He arched an eyebrow. ‘Really, Bruno. There’s not much goes on in this realm that I can’t find out.’
‘Does Sophia know?’ Even the discovery that her son was alive would mean the world to her. But perhaps a glimmer of possibility would be worse than ignorance; as far as I was aware, the boy had been sold by Sophia’s aunt to a wealthy childless couple and there was little chance that his mother, as an unmarried woman, could hope to get him back, especially if she could not reveal her true identity. Knowing Sophia, that would not stop her trying.
‘I have not yet found an opportunity to speak with her. That rather depends on you.’ He let the implication hang there between us.
‘You mean that if I don’t agree to this Babington business, you won’t tell her about her son?’
‘I mean, Bruno, that you risked a great deal to save her from a murder charge once before, so I have no doubt you would do so again.’
We watched one another like dogs at the start of a fight; his eyes were implacable. I wondered how long he had been keeping this ultimatum up his sleeve. If I did not agree to his proposal, he would see Sophia arrested for murder. If I did what he wanted, his generosity would extend to her as well as me. I realised, with a quickening flush of shame, how foolish I had been to think of Walsingham as a benign father figure to his agents; looking at him now, the hard line of his compressed lips, I saw the man who could turn the rack on a young priest without flinching, who would put his daughter’s closest friend in an unmarked grave to save his mission, and I understood that nothing would come between him and his duty to England and the Queen.
‘Her Majesty’s Service is not a hobby , Bruno,’ he said with quiet finality. ‘It’s not for you to pick and choose the parts that strike you as an amusing pastime. England needs your skills now. That is all there is to it. Do we have an agreement?’

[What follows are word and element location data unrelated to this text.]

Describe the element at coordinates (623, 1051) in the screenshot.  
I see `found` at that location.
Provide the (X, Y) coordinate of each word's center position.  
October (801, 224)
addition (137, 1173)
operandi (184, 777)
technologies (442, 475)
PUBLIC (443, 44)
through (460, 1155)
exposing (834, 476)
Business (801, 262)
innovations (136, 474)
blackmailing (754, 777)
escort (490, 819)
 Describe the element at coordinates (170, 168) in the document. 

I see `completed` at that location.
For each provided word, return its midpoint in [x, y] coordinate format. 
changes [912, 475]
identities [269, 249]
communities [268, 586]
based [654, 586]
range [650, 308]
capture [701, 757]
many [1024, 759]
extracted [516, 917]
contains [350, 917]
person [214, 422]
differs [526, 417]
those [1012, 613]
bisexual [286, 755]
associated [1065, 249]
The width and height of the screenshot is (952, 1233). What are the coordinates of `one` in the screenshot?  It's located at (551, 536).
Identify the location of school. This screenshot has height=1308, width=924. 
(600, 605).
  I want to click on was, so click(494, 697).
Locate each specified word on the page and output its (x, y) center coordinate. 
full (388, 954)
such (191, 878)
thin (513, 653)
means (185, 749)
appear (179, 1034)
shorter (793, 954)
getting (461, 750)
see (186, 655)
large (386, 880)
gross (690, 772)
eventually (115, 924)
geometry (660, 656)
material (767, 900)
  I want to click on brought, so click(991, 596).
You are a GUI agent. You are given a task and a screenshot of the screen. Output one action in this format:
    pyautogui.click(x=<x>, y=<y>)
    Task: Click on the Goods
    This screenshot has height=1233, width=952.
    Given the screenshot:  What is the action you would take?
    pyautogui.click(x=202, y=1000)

My fists drew tight at my sides as I tried to outstare him; I felt the strain in my jaw as I fought to batten down the rising tide of anger, just as I had seen Poole doing earlier. At length, I bowed my head. There was nothing left to say.
‘Good. I am needed at Whitehall. You will do as Thomas tells you until I return, I hope that’s clear.’ He paused on his way past me to the door, and laid a hand on my shoulder. ‘God be with you.’
I almost responded, but I was furious with him and determined that he should know it. I turned my face away. He waited a moment, and withdrew. I stood, fixed to the spot, shaking with rage. Phelippes’s quill scratched on rhythmically in the empty air.
‘Do you think he’d have done it?’ I asked, turning to him. ‘Sent her for trial to punish me? After everything we have been through?’
The cryptographer unexpectedly looked up, took off his eyeglasses and blinked at me. ‘You don’t really need to ask that. He will do whatever is necessary for the good of the state.’
‘Of course.’ I placed my hands on the edge of his desk and leaned over him, hearing the bitterness in my voice. ‘The good of the state. Why should he have a conscience over sending one girl to the gallows, when he has none over sending a queen to the block?’
‘The stake,’ Phelippes corrected, angling himself away from me to avoid being spat on.
‘What?’
‘Your woman is accused of killing her husband. In English law that is petty treason. Her punishment would be burning at the stake.’
I pictured Sophia’s face engulfed by flames and closed my eyes briefly.
‘You know, I once believed he had some affection for me.’
‘He respects your talents.’
‘But we are all pawns to him in the end. Poole was right. Even you.’ When he didn’t reply, I moved closer until my face was an inch from his. I wanted to provoke a reaction, but he merely blinked again.
‘Truer to say we are troops in a war. A general cannot shed a tear over every soldier who falls.’
‘But a good general stands by his men.’
When he did not reply, I slapped my palm on the desk, hard.
‘Doesn’t that make you angry, Thomas? You’ve devoted your whole life to him. Or do you imagine you are different?’
He returned his attention to the paper before him. ‘I have never given it much thought,’ he said. I realised that, unusually, Thomas Phelippes was lying.